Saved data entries
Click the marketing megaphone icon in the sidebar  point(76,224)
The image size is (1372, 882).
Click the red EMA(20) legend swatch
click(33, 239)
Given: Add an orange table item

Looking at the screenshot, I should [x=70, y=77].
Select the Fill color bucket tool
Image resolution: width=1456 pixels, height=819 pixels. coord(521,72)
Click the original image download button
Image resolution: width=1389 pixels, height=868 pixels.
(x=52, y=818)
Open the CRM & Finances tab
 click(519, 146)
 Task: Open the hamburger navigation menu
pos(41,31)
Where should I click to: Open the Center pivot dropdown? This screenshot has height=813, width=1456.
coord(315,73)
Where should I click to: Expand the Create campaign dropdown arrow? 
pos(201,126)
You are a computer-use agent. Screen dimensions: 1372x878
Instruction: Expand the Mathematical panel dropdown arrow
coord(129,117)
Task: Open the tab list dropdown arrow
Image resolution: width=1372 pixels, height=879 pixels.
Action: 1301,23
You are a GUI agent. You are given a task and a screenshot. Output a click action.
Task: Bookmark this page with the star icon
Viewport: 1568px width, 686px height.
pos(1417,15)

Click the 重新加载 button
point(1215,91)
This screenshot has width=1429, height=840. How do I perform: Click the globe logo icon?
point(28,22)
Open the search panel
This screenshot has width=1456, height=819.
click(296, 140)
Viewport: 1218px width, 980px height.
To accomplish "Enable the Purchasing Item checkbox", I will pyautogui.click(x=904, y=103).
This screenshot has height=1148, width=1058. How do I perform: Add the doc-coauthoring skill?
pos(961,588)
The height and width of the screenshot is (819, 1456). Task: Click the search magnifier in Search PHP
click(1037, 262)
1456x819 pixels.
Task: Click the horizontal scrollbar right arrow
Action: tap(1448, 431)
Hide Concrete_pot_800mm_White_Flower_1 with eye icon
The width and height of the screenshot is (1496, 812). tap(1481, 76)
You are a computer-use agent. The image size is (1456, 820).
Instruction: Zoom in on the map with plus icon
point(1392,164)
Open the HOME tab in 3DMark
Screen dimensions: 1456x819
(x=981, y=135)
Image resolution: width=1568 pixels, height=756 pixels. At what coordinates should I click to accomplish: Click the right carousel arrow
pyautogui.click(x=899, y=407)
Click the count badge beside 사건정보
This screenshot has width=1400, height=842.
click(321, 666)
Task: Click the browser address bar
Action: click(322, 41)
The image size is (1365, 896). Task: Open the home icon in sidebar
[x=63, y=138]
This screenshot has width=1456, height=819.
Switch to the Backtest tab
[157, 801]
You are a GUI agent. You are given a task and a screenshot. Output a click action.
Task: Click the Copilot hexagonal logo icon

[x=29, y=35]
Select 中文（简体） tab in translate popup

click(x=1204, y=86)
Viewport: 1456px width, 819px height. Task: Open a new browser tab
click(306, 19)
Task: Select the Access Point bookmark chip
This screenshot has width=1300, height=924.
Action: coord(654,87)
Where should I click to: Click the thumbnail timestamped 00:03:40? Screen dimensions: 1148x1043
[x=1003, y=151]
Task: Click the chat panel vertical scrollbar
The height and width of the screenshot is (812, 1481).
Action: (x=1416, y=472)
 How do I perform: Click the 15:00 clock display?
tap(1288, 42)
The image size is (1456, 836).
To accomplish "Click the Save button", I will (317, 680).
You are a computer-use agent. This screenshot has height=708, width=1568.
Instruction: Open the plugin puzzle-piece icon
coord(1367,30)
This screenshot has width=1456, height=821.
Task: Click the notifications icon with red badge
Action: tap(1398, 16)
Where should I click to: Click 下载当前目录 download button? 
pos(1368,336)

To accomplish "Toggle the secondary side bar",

**WHAT TO PRODUCE**
Would you give the entries back word for word?

**SOLUTION FOR THIS EXERCISE**
Click the marketing megaphone icon in the sidebar  point(76,224)
The image size is (1372, 882).
Click the red EMA(20) legend swatch
click(33, 239)
Given: Add an orange table item

Looking at the screenshot, I should [x=70, y=77].
Select the Fill color bucket tool
Image resolution: width=1456 pixels, height=819 pixels. coord(521,72)
Click the original image download button
Image resolution: width=1389 pixels, height=868 pixels.
(x=52, y=818)
Open the CRM & Finances tab
 click(519, 146)
 Task: Open the hamburger navigation menu
pos(41,31)
Where should I click to: Open the Center pivot dropdown? This screenshot has height=813, width=1456.
coord(315,73)
Where should I click to: Expand the Create campaign dropdown arrow? 
pos(201,126)
You are a computer-use agent. Screen dimensions: 1372x878
Instruction: Expand the Mathematical panel dropdown arrow
coord(129,117)
Task: Open the tab list dropdown arrow
Image resolution: width=1372 pixels, height=879 pixels.
Action: 1301,23
You are a GUI agent. You are given a task and a screenshot. Output a click action.
Task: Bookmark this page with the star icon
Viewport: 1568px width, 686px height.
pos(1417,15)

Click the 重新加载 button
point(1215,91)
This screenshot has width=1429, height=840. How do I perform: Click the globe logo icon?
point(28,22)
Open the search panel
This screenshot has width=1456, height=819.
click(296, 140)
Viewport: 1218px width, 980px height.
To accomplish "Enable the Purchasing Item checkbox", I will pyautogui.click(x=904, y=103).
This screenshot has height=1148, width=1058. How do I perform: Add the doc-coauthoring skill?
pos(961,588)
The height and width of the screenshot is (819, 1456). Task: Click the search magnifier in Search PHP
click(1037, 262)
1456x819 pixels.
Task: Click the horizontal scrollbar right arrow
Action: tap(1448, 431)
Hide Concrete_pot_800mm_White_Flower_1 with eye icon
The width and height of the screenshot is (1496, 812). tap(1481, 76)
You are a computer-use agent. The image size is (1456, 820).
Instruction: Zoom in on the map with plus icon
point(1392,164)
Open the HOME tab in 3DMark
Screen dimensions: 1456x819
(x=981, y=135)
Image resolution: width=1568 pixels, height=756 pixels. At what coordinates should I click to accomplish: Click the right carousel arrow
pyautogui.click(x=899, y=407)
Click the count badge beside 사건정보
This screenshot has width=1400, height=842.
click(321, 666)
Task: Click the browser address bar
Action: click(322, 41)
The image size is (1365, 896). Task: Open the home icon in sidebar
[x=63, y=138]
This screenshot has width=1456, height=819.
Switch to the Backtest tab
[157, 801]
You are a GUI agent. You are given a task and a screenshot. Output a click action.
Task: Click the Copilot hexagonal logo icon

[x=29, y=35]
Select 中文（简体） tab in translate popup

click(x=1204, y=86)
Viewport: 1456px width, 819px height. Task: Open a new browser tab
click(306, 19)
Task: Select the Access Point bookmark chip
This screenshot has width=1300, height=924.
Action: coord(654,87)
Where should I click to: Click the thumbnail timestamped 00:03:40? Screen dimensions: 1148x1043
[x=1003, y=151]
Task: Click the chat panel vertical scrollbar
The height and width of the screenshot is (812, 1481).
Action: (x=1416, y=472)
 How do I perform: Click the 15:00 clock display?
tap(1288, 42)
The image size is (1456, 836).
To accomplish "Click the Save button", I will (317, 680).
You are a computer-use agent. This screenshot has height=708, width=1568.
Instruction: Open the plugin puzzle-piece icon
coord(1367,30)
This screenshot has width=1456, height=821.
Task: Click the notifications icon with red badge
Action: tap(1398, 16)
Where should I click to: Click 下载当前目录 download button? 
pos(1368,336)

To accomplish "Toggle the secondary side bar",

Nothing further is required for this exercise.